Trump repelled these voters, even those who were happy with the economy. In McLaughlin’s national sample, Biden was viewed more favorably than Trump. Among voters who disliked both candidates, the pollster noted, “dislike of Trump was more dominant.” Three-quarters of Biden voters cited character or personality traits as reasons for their voting decisions, and the reasons they gave were “mostly anti-Trump,” McLaughlin wrote. Seven percent of respondents said they had voted mostly “against Biden,” but 19 percent said they had voted mostly “against Trump.”
Fabrizio found similar results. In the battleground states, voters said by a four-point margin that Biden wasn’t “honest and trustworthy.” Trump’s deficit on the same question was much bigger: 14 to 18 points. The exit polls also indicated that Trump inspired millions of new voters to turn out, either in person or by mail, to get rid of him. Fabrizio noted that collectively, in the five states that flipped to Biden, Trump outpolled Biden among people who had voted in 2016. What killed Trump were the new voters. Biden won them by 14 points in the five decisive states.
Trump also misjudged the politics of COVID-19. Throughout the campaign, he focused on rapidly reopening the economy, often at the risk of rekindling the pandemic. That turned out to be disastrous for the country, but also for his candidacy. Fabrizio found that in the 10 battleground states, “majorities of voters … prioritized stopping the spread of [the virus] over re-opening the economy.” The virus “was the top issue” in these states, the pollster observed, “and Biden carried those voters nearly 3 to 1.” In the exit polls and in McLaughlin’s survey, voters said by significant margins that Biden would handle the virus better than Trump.
Fabrizio flagged two particularly foolish mistakes in Trump’s response to the virus. One was ridiculing masks. In the 10 battleground states, voters who favored mask mandates (Biden’s position) outnumbered those who opposed mask mandates (Trump’s position) by a ratio of three to one. The enormous pro-mask constituency went to Biden by about 30 points, on average, in the five states that flipped to him. Trump’s other dumb move was his persistent slander against Anthony Fauci, the director of the National Institute of Allergy and Infectious Diseases. In the five states that flipped to Biden, 72 percent of voters approved of Fauci’s job performance, and 63 percent of those voters went to Biden.

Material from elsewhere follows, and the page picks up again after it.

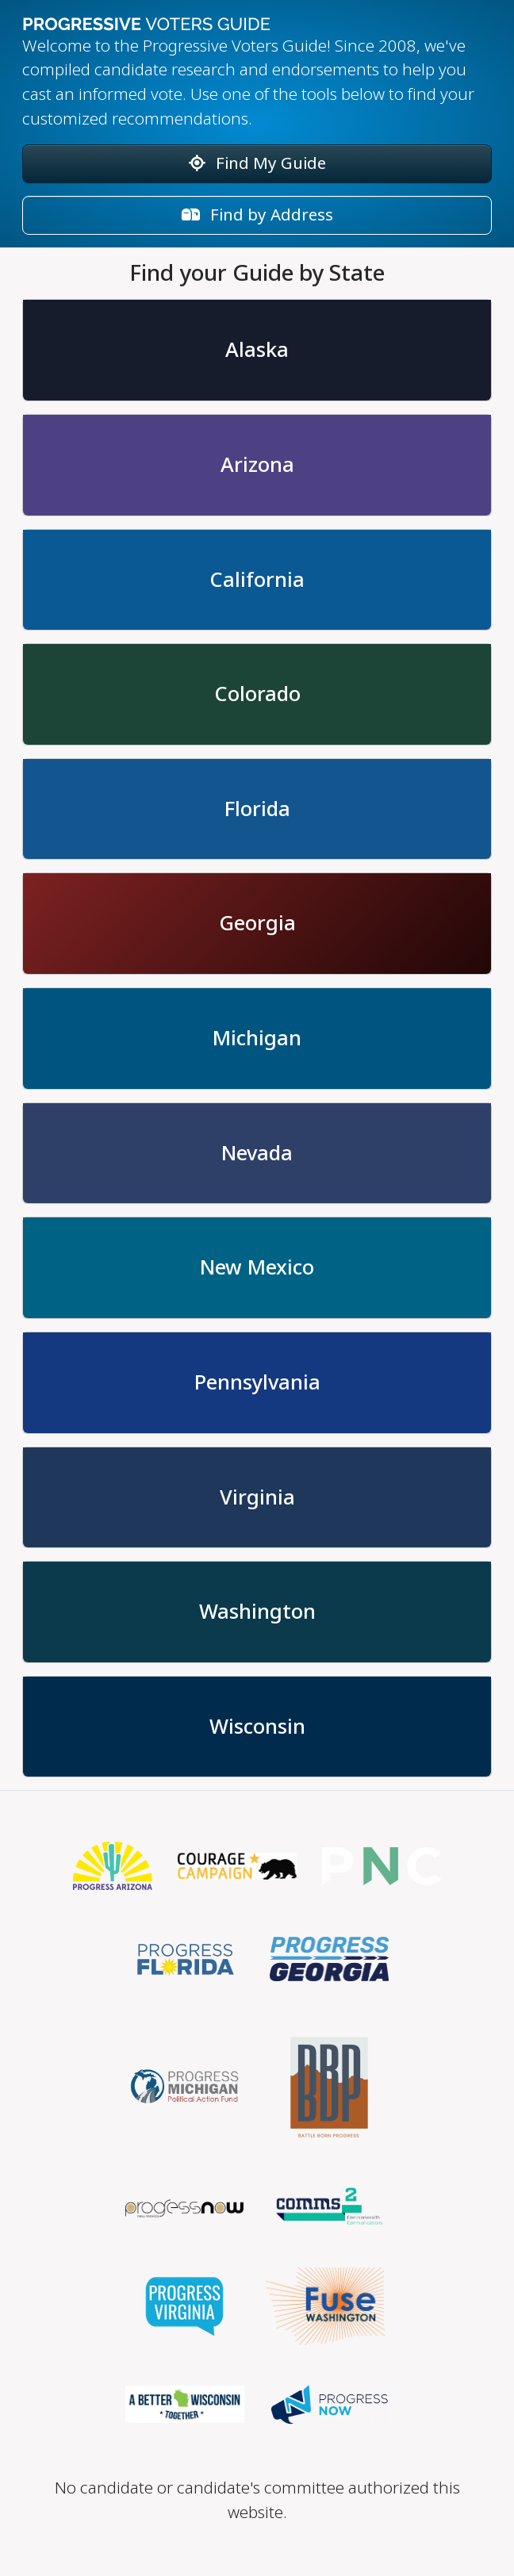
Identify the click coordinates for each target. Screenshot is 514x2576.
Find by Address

Any incumbent would have struggled with a pandemic in an election year. But Trump had everything else going for him. Despite setbacks, the economy he inherited was still strong. Congress and the Federal Reserve pumped in trillions of dollars to prop up households and businesses. Republicans turned out to vote in better numbers than in 2016. And yet, Trump managed to lose. He lost because he botched his job, picked stupid fights, and antagonized most of the country. His own pollsters have confirmed it.